▶ _WHAT THIS TASK INVOLVES_
Rewrite the lines from the one containing "info@abitaregruppoimmobiliare.it (951, 20)" through the one containing "Karten / Abos (172, 30)", inclusive, substituting "Förderverein" for "Freundeskreis" and leaving everything else unchanged.

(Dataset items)
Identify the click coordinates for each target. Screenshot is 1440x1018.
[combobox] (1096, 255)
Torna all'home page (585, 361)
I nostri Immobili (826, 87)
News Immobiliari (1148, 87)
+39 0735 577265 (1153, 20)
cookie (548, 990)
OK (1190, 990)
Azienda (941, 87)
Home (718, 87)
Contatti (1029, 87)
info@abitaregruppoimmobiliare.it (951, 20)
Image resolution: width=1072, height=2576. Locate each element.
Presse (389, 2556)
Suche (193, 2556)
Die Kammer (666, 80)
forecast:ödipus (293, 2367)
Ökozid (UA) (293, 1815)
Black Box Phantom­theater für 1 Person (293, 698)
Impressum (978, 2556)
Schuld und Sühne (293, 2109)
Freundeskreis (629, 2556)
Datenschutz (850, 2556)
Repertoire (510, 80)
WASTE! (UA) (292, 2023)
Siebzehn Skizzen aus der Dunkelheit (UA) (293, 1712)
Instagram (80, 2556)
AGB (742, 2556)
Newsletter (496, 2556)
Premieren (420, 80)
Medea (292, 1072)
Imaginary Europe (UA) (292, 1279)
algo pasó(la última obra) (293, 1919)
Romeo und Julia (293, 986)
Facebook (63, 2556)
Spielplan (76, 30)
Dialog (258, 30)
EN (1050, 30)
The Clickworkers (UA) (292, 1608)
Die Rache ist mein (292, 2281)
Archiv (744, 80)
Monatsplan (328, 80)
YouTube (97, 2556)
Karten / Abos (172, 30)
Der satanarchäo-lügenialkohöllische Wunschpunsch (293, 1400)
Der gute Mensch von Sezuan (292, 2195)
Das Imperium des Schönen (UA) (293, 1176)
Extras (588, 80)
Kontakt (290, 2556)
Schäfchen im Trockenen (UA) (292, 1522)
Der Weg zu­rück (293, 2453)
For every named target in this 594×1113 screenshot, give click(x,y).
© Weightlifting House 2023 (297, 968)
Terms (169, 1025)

▶ _THE RESULT_
info@abitaregruppoimmobiliare.it (951, 20)
Image resolution: width=1072, height=2576. Locate each element.
Presse (389, 2556)
Suche (193, 2556)
Die Kammer (666, 80)
forecast:ödipus (293, 2367)
Ökozid (UA) (293, 1815)
Black Box Phantom­theater für 1 Person (293, 698)
Impressum (978, 2556)
Schuld und Sühne (293, 2109)
Förderverein (629, 2556)
Datenschutz (850, 2556)
Repertoire (510, 80)
WASTE! (UA) (292, 2023)
Siebzehn Skizzen aus der Dunkelheit (UA) (293, 1712)
Instagram (80, 2556)
AGB (742, 2556)
Newsletter (496, 2556)
Premieren (420, 80)
Medea (292, 1072)
Imaginary Europe (UA) (292, 1279)
algo pasó(la última obra) (293, 1919)
Romeo und Julia (293, 986)
Facebook (63, 2556)
Spielplan (76, 30)
Dialog (258, 30)
EN (1050, 30)
The Clickworkers (UA) (292, 1608)
Die Rache ist mein (292, 2281)
Archiv (744, 80)
Monatsplan (328, 80)
YouTube (97, 2556)
Karten / Abos (172, 30)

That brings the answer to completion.